Students give a lot of reasons for going to law school, but some of these reasons don’t make much sense if you think about them.

  • I want to make a lot of money.
    Some lawyers make a lot of money – particularly those who graduate from the top law schools and take jobs with top firms in big cities. In exchange, they work long hours, seven days a week, out of hope that they might make partner in 7-10 years. For the rest of the lawyers, salaries are similar to those in many other professions. If making money is your goal, think about investment banking or invent the next killer software app.
  • I’m a liberal arts major and I don’t know what else to do with my degree.
    Law school should not be a dumping ground for wayward liberal arts majors. Sometimes it is, but many of these people end up unhappy with their career choice. Don’t repeat their mistake. Law is not the only career suitable for a liberal arts major. And do you really want to spend three years of your life accumulating thousands of dollars in debt without being sure that you want to be a lawyer?
  • I like to argue and debate, and I’m good at it.

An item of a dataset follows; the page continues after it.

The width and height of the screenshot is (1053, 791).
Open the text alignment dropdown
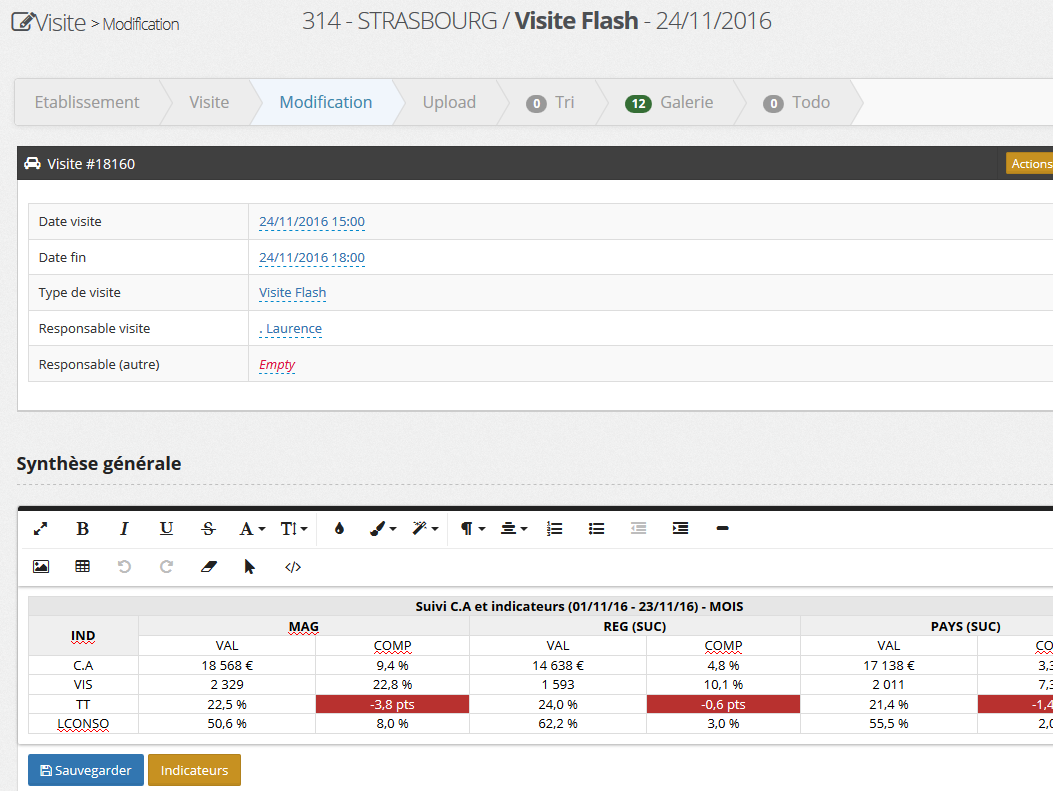point(514,529)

    Some lawyers are engaged in an adversarial process that involves argument and debate, but not all of them. Much of legal practice is a tedious and repetitive process of research and writing. A talent for argument and debate might make you a good litigator, but it won’t necessarily make you a good lawyer.

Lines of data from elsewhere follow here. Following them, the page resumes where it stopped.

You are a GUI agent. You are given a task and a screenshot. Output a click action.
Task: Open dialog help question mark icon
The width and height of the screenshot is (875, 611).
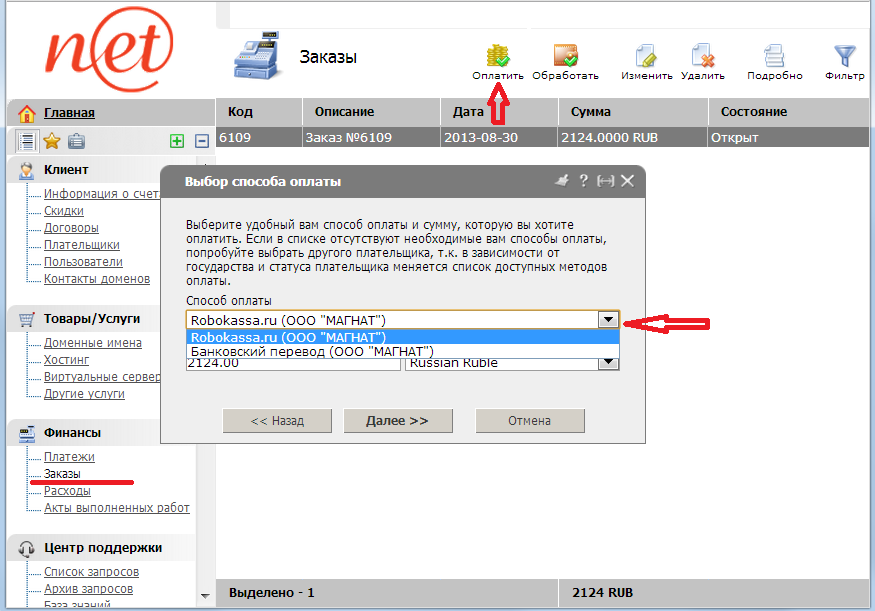coord(583,181)
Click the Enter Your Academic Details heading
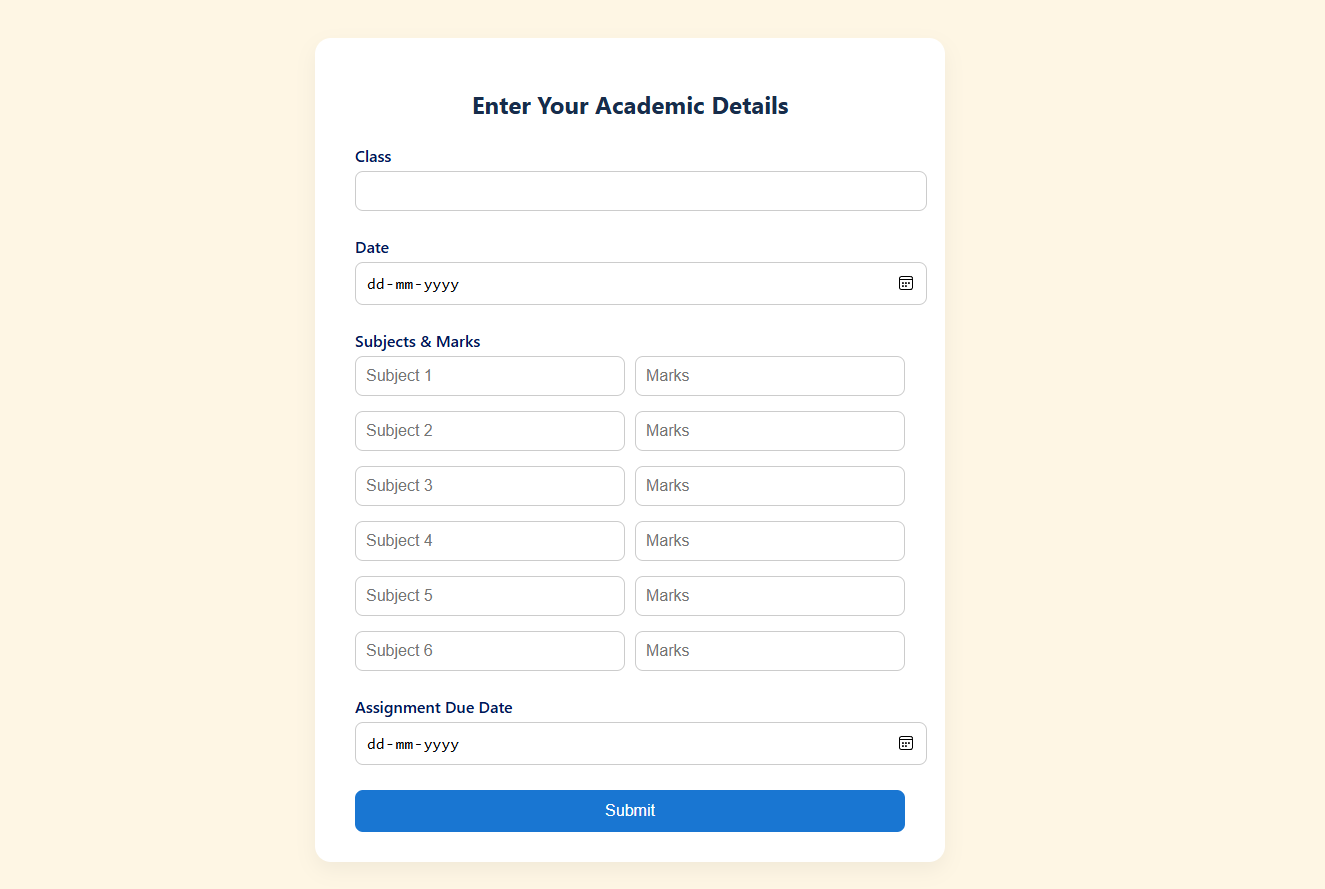This screenshot has height=889, width=1325. pos(630,105)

  • Everyone else in my family is a lawyer.
    Having family members who practice law will help you learn about the profession, but it should not be the reason you decide to go to law school. The fact that your father or mother or uncle or aunt enjoys practicing law does not mean that you will. Sometimes, pressure from parents causes students to choose law school. Parents often see law school as their children’s ticket to financial security and prestige. But a legal degree does not guarantee either success or happiness.

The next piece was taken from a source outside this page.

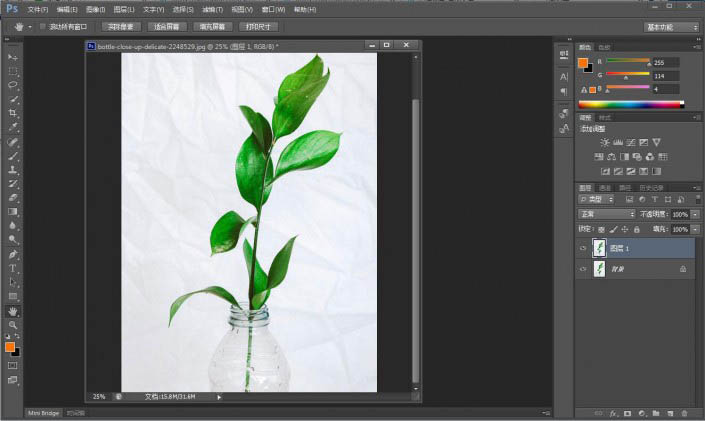Enable the 滚动所有窗口 checkbox
The width and height of the screenshot is (705, 421).
(x=43, y=27)
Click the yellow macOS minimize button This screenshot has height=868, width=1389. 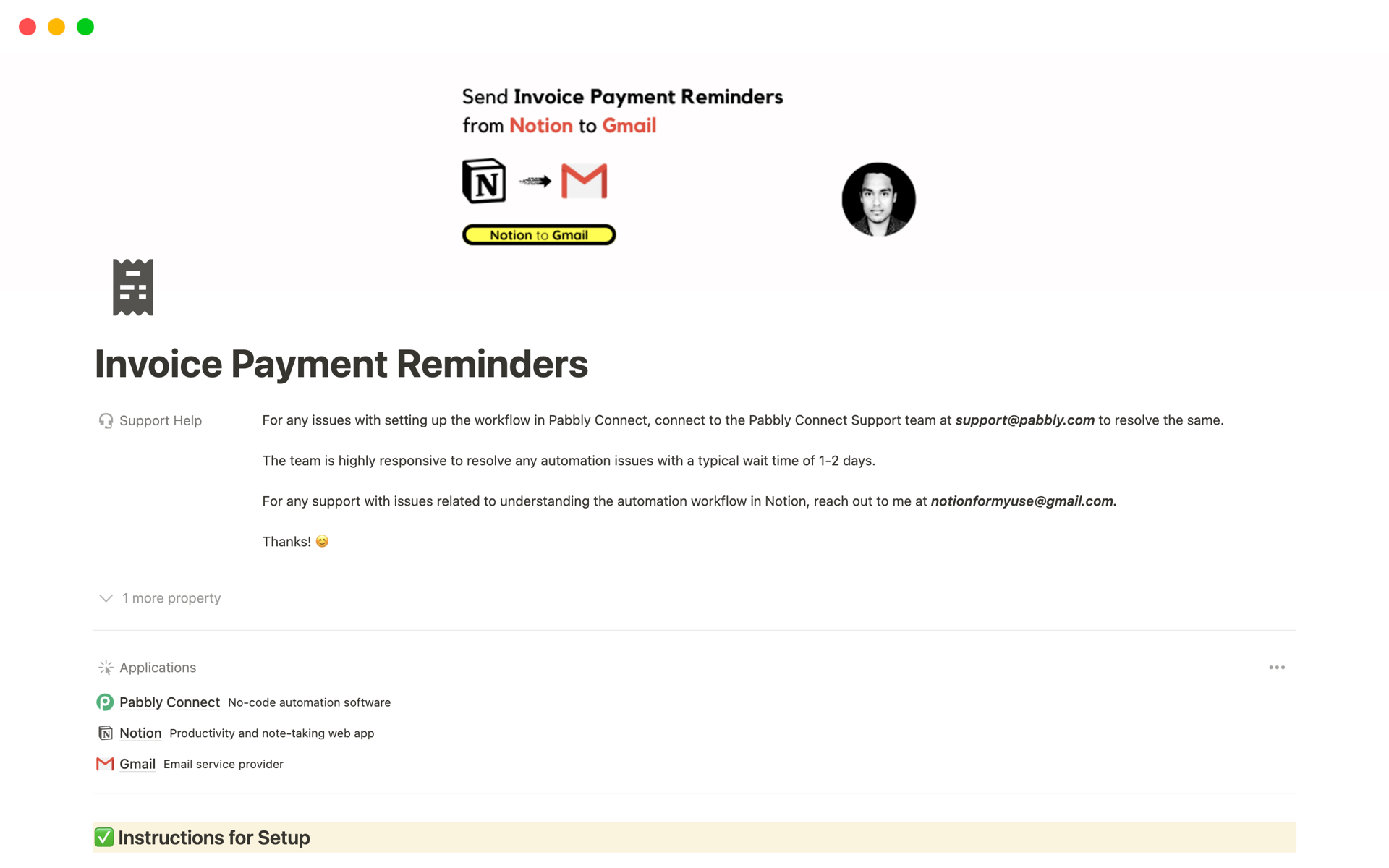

  • I want to change the world.
    That’s great. At VU, we like it when our graduates try to change the world. Sometimes, a legal degree can help you do that, but not many lawyers change the world all that much. A few lawyers get to argue famous cases and make a big impact, but lightning doesn’t strike often. Some lawyers advocate on behalf of the poor and powerless. This is important work, but remember that when you finish law school you might have $100,000 in debt to pay off. You will have to start your career by taking the highest paying job available, and work extraordinary long hours to pay off that debt. Social advocacy will have to wait until much later in your career.
  • Law school is so versatile that I can use it as a stepping stone to something else.
    If you want a business degree, go into business. Law schools train lawyers. Their placement offices focus on placing students in legal jobs. If you want to spin a law degree into some other kind of career, you will be on your own.
  • I just always have wanted to be a lawyer.
    Why have you always wanted to be a lawyer? Can you name three things about the practice of law that you would like? If you can’t, then you need to do some homework. Don’t go to law school until you know what you are getting into.

Adapted from: Should I Go to Law School? (Part I)by Kathleen Uradnik, Assistant Prof. of Political Science and Coordinating Pre-Law Advisor, St. Cloud State University.